= Hybridisation in terns =

Hybridisation in terns is not as frequent as in gulls; however, some mixed pairings have been noted.

== Marsh terns (Chlidonias sp.) ==
Hybridisation between white-winged black tern (C. leucopterus) and black tern (C. niger) has been recorded from Sweden and the Netherlands. Two juvenile birds at Chew Valley Lake, England, in September 1978 and September 1981, were also believed to be hybrids; they showed mixed characteristics of the two species, specifically a combination of a dark mantle (a feature of white-winged black) with dark patches on the breast-side (a feature of black tern, not shown by white-winged black).

== Sternula sp. ==
Hybrids between little tern (S. albifrons) and fairy tern (S. neresis) have been found in Australia. The two species formerly had discrete ranges, but range expansion after 1968 has led to overlapping range and shared colonies.

== Sterna sp. ==
This genus contains the highest number of reported hybrids among the terns. Hybrids between the common tern (S. hirundo) and its congeners, including the roseate tern (S. dougallii) and arctic tern (S. paradisaea) have occurred where their ranges overlap. A hybrid roseate × arctic tern was reported from Country Island, Nova Scotia in 1996. Hybridisation between Forster's tern (S. forsteri) × arctic tern has been reported from Hayward Regional Shoreline, California.
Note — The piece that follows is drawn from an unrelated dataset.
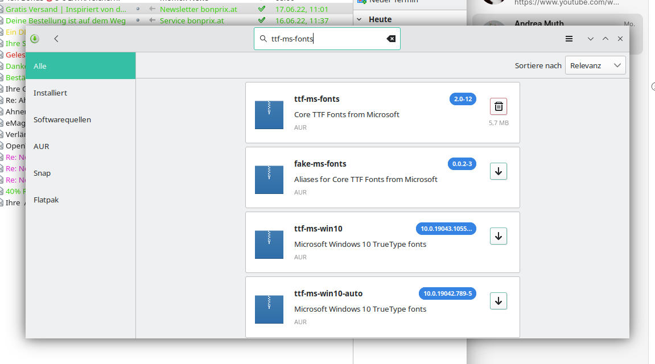Click the ttf-ms-fonts package title
Viewport: 655px width, 364px height.
(x=316, y=99)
Genetic analysis has indicated that black-naped tern (S. sumatrana) × roseate tern hybridisation may have occurred in the ancestry of a sequenced individual, but no morphological characteristics indicated that the individual was a hybrid.

== Thalasseus sp. ==
Four hybrid pairings have been documented within this genus:

- Greater crested tern (T. bergii) × Chinese crested tern (T. bernsteini) in China
- Lesser crested tern (T. bengalensis) × Sandwich tern (T. sandvicensis) in Spain
- Elegant tern (T. elegans) × Sandwich tern in France and Spain
- Elegant tern × Cabot's tern (T. acuflavidus) in California, Florida, and Isla Rasa, Mexico.